Thank you for any help, I'm pretty new to laptops.


----------



## troyguitar (Aug 21, 2012)

When you say decent graphics do you mean decent enough to game on? If so, the 630M is on the weak side.

When the right coupon or sale comes along, the HP dv7 is very hard to beat for a big powerful laptop. Get the 650M and 1920p screen upgrades.

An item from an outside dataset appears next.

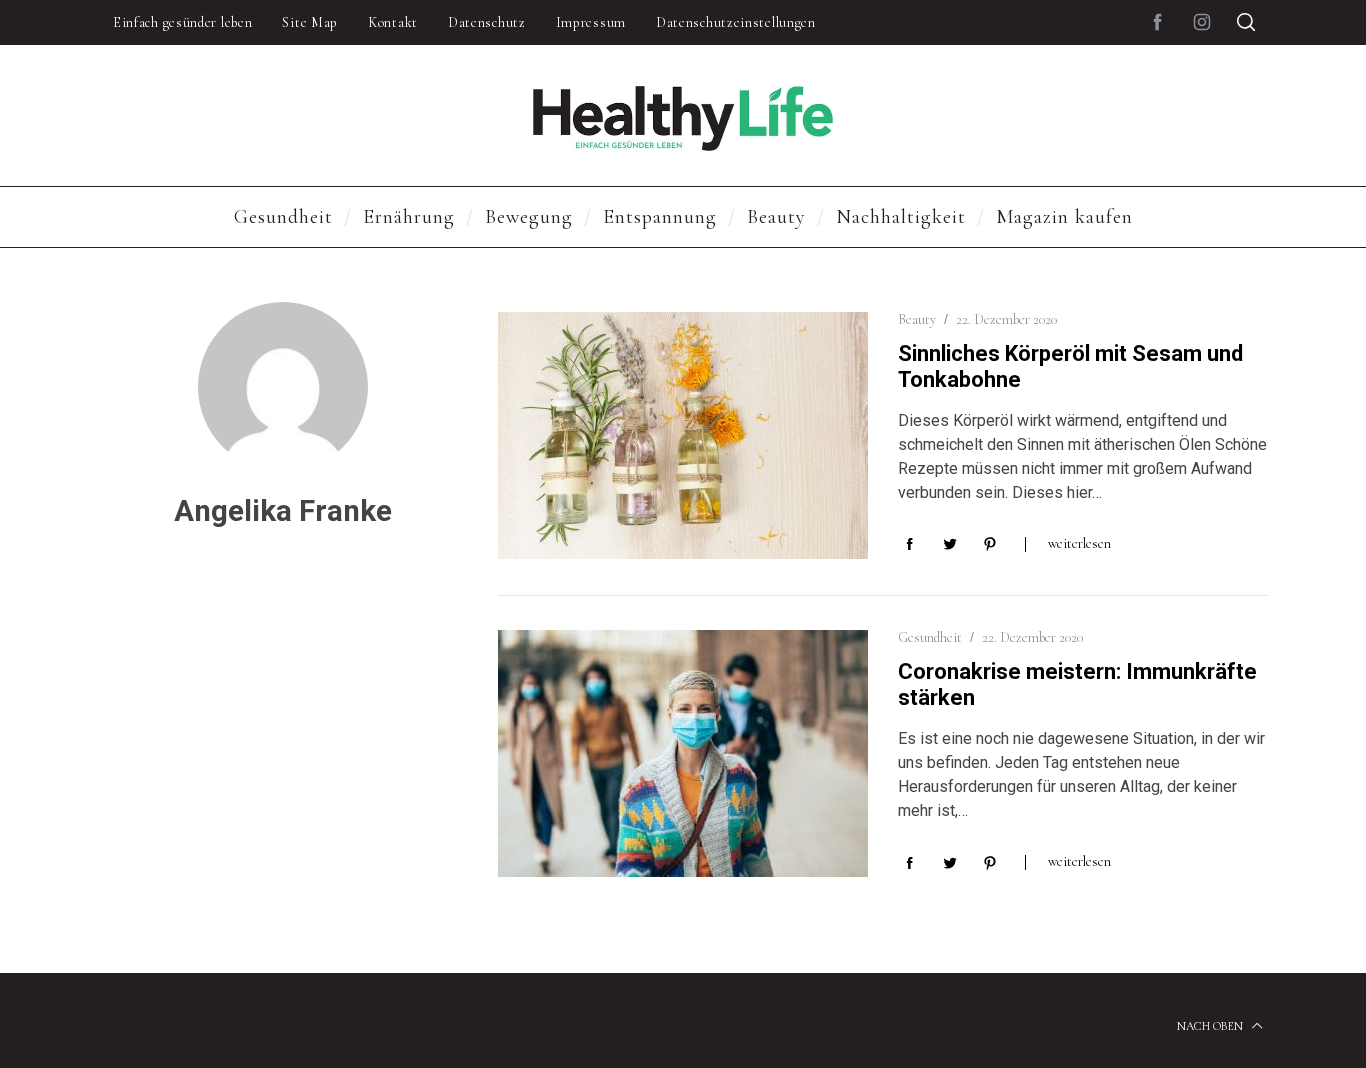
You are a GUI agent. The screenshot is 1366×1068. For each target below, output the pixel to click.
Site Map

HP Pavilion dv7t-7000 Quad Edition Entertainment Notebook PC | HP® Official Store

Right now there is a 33% off coupon code NBY9121 which makes a dv7t with the graphics card and screen upgrades $1021 total, plus they have 12 months no interest financing. Awesome lappy for under $100 per month


----------



## Aevolve (Aug 21, 2012)

A bit of gaming would be nice, but I don't tend to run too many graphics-intensive games.
The HP seems nice.. I'll have to see if I can swing the extra couple-hundred.


----------



## Aevolve (Aug 21, 2012)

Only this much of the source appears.